“Inclusion@Climate: Sowing the Seeds of Belonging” is a feature created by The Climate Corporation’s Inclusion & Diversity team to highlight the diverse backgrounds of our employees as well as their achievements, passions, and personalities. We hope you’ll enjoy learning more about their contributions to Climate and to our community, and think you’ll agree that the very best elements of our culture are our Climateers themselves.
The third entry in this series is a conversation with Simon Carney, Design Operations Manager in our Product division.
The Climate Corporation (Climate): You’ve been leading Design Operations for our Product team for about a year now - what is it about this role that satisfies you most?
Simon Carney (SC): This role has given me the opportunity to flex my design skills in a non-traditional way. I’ve also had a chance to influence the culture of the design team in a role that’s not customer-facing and not project leadership, and so able to look at and elevate the team’s contributions as a whole.
I’ve had to work on my bias on what a good design process looks like. I’ve put in 25 years, so there are some things I learned in school that apply, but it’s not really how we talk about them now. I never expected to have to rethink design processes and leading in this space!
Climate: Can you define the day-to-day of design operations a bit more?

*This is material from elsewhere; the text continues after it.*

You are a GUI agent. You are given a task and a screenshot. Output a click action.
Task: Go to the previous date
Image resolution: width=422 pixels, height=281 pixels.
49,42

SC: A design team has the people management, the craft - the actual user experience (UX) and user interface (UI) for features - and you have operations: the skills that the team needs, the gaps. This year we did an assessment of how we think about job architecture and levels and skills against certain competencies. It forced us all on a personal level to be honest with ourselves and to answer how we’d rank ourselves in our lives and careers.
It’s really about the care and feeding of our teams as a whole, and the tech industry has historically struggled to foster that continuous learning, or even have a concerted effort around thinking about where we are and what we should be talking about. I really love that part of the job.

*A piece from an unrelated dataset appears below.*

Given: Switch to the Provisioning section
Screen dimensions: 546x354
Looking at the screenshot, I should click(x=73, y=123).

Climate: Is there anything in particular about your career past that has influenced how you think about the care and feeding of teams?
SC: I’ve spent most of my career being the only Black employee, and most times also being the only gay employee, even in San Francisco. I really didn’t think about the implications of needing a more diverse workplace, because we were initially just focused on trying to learn the technology.
I was at a design conference in New York in 2017 and noticed there weren’t a lot of Black people attending. There were three other guys - the only other Black men that you could actually see - that I ended up gravitating towards during the first lunch. This group of six young Black men from historically Black colleges and universities (HBCUs) had approached us and identified - through an impressive amount of research - attendees from companies that needed attention on diversity and inclusion.
That conference was the first time, in working twenty years in the field, that I realized that it was important for others to see themselves. I had never really imagined that identity would be so important that they would be bold enough to ask the question, “As someone who’s young and Black, how do I get a job?”
So, from that moment, I’ve never thought about it the same way, and I could not continue to assume that it was unimportant to see representation. And to tie it all back, when I identified that Design Operations would give me the opportunity to be part of the care and feeding of a team, that was part of what clicked. In this role I could help craft criteria so that as we’re looking at candidates, we’re judging them on all the same things.
Climate: The pre-work that must have been involved, and the passion behind it, the drive, the influence it had on you also - it’s a pretty impressive pivotal moment for you.
SC: Yeah, yeah - because it’s not just about me, you know? There was a billboard on the subway that I saw recently citing that in ten years there’s going to be a need for 1.4 million people in tech, and that there are only three or four hundred thousand people who are trained to fill those positions. That’s a big jump!
Climate: How do we need to move forward in thinking about that big jump, about representation, and how tech needs to progress toward more inclusion?
SC: I don’t know if I can overstate the importance of being identified and accepted within your individual identity, and recognizing that it goes both ways. At this point, it’s not about my need to see others; it’s about others being able to see that there’s a me. The conversation we had earlier in the Summer [ed: in July, Climate facilitated an open discussion session for all employees to discuss our responses to the Movement for Black Lives] to come together and discuss the uncertainty is a perfect example - as protests got worse, a venue to help us understand each other’s perspective was really fantastic, and me getting to facilitate that conversation was an honor.
The fact that I didn’t necessarily need to see myself as I was coming up, that I was in an environment and location that allowed me to try something new without my race or identity being a barrier, is when trailblazing happens. I was free of the preconceived notions of what being Black meant. I jokingly said at one point that I knew all twelve Black people working in tech. But we only count for a small amount. Most folks will have unconscious bias, systemic issues, and management that’s not trained on inclusion, and those barriers need to come down.
There is a need for that big, growing number of people in tech from all walks of life, it’s so much broader than the few of us who are still working in it right now. More representation absolutely has to happen.